Stadler Rail ist auch in den Staaten aktiv. Ist das aus Ihrem Besuch heraus entstanden?

Stadler Rail hatte damals bereits den Fuss in den amerikanischen Markt gesetzt. Sie hatten schon Züge nach Texas und Kalifornien verkauft. Es war für mich eine Chance zu hören, wie wir eine Firma unterstützen können, die auf dem US-Markt tätig ist. Wir halfen ihnen unter anderem bei den Verhandlungen mit dem Staat Utah.

Sie haben die Pädagogische Hochschule besucht. Ist eine Zusammenarbeit mit amerikanischen Unis geplant?

Es ging um den Masterstudiengang «Frühe Kindheit». Wir haben über Forschungsinstitute in den Staaten geredet, die sich mit dem frühkindlichen Lernen beschäftigten. Es wurden Möglichkeiten besprochen.

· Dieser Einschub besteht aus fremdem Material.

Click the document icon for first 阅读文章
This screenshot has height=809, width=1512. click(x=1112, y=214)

Stimmt es, dass Sie ein Fan der Schweizer Lehrlingsausbildung sind?

Ja. Wir arbeiten sehr intensiv daran, dieses Modell in die Staaten zu importieren. Mehr als 20 Schweizer Firmen helfen uns dabei, dazu gehört auch Stadler Rail.

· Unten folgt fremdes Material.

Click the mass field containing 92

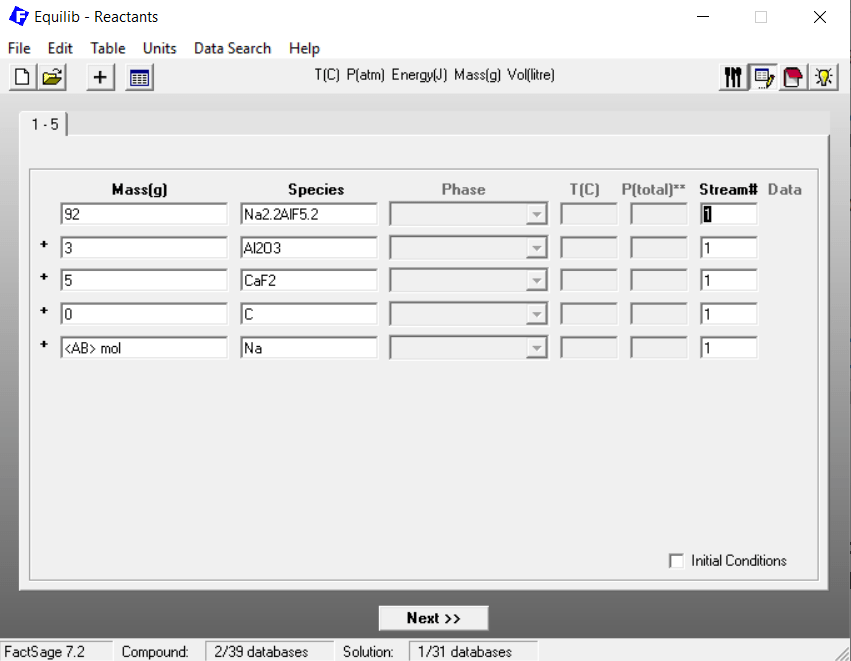pos(144,214)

Spielt die kleine Schweiz für die USA überhaupt eine Rolle?

Die Schweiz investiert am meisten in den USA, was Forschung und Entwicklung betrifft. Insgesamt steht die Schweiz an sechster Stelle der Investoren. Umgekehrt gehören die Staaten zu den drei Top-Investoren hier in der Schweiz.

Lassen Sie sich etwas aus Amerika hierher schicken?

Erdnussbutter.

Die gibt es in der Schweiz auch.

Nicht meine knusprige Lieblings-Peanut-Butter mit etwas Salz.

Was werden Sie aus der Schweiz vermissen?

Die Natur, die Bescheidenheit, kombiniert mit exzellenter Qualität. Und die pünktlichen, zuverlässigen Züge. Mein Mann und ich besitzen ein GA und wir nutzen es sehr häufig.